The book: In the summer of 1959, McCabe visited the Antarctic as a 24-year-old photojournalist on assignment for the New York Sunday Mirror Magazine. Traveling with other journalists, a group of scientists, and officers of the U.S. Navy, he chronicled his expedition to the South Pole in images and words. Among the 87 black-and-white photographs are those of the landscape, the buildings at the McMurdo Station outpost, a scientist “fishing” for specimens through a seal hole in the ice, and penguins. Through the photos and text, he gives a sense of life in the harsh but beautiful environment.
From the book: “It is strange living in this world of constant sunlight. We who come from the east normally associate cold with darkness. To have 24 hours of sunlight and blue sky and cold is a wonderful thing. Meals are served from five to seven, a.m. and p.m.; from eleven to one, a.m. and p.m. One can live on any cycle he wishes. … This morning at 1:30, I strolled around the camp taking photographs.

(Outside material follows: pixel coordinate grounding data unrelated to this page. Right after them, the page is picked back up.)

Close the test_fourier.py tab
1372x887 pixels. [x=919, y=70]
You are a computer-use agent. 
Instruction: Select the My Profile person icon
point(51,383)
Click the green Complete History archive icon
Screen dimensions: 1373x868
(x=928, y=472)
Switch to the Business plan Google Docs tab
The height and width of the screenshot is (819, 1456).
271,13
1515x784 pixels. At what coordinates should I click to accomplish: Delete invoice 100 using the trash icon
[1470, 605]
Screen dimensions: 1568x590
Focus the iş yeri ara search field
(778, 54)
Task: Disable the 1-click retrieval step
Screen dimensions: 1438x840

This is a place where a photographer can never sleep in peace.”
Review: Publishers Weekly wrote: “In transcripts of McCabe’s recordings from the time, the photographer talks of the emptiness, solitude, and silence endured or embraced by some of the residents of the Ross Island base, but what he captures with his camera says it more immediately, and more elegantly. Though there are fascinating details of daily life in a very hostile environment, as well as reflections on the trips of earlier explorers. As climate change results in a shrinking Antarctica, this is a valuable record of what was.”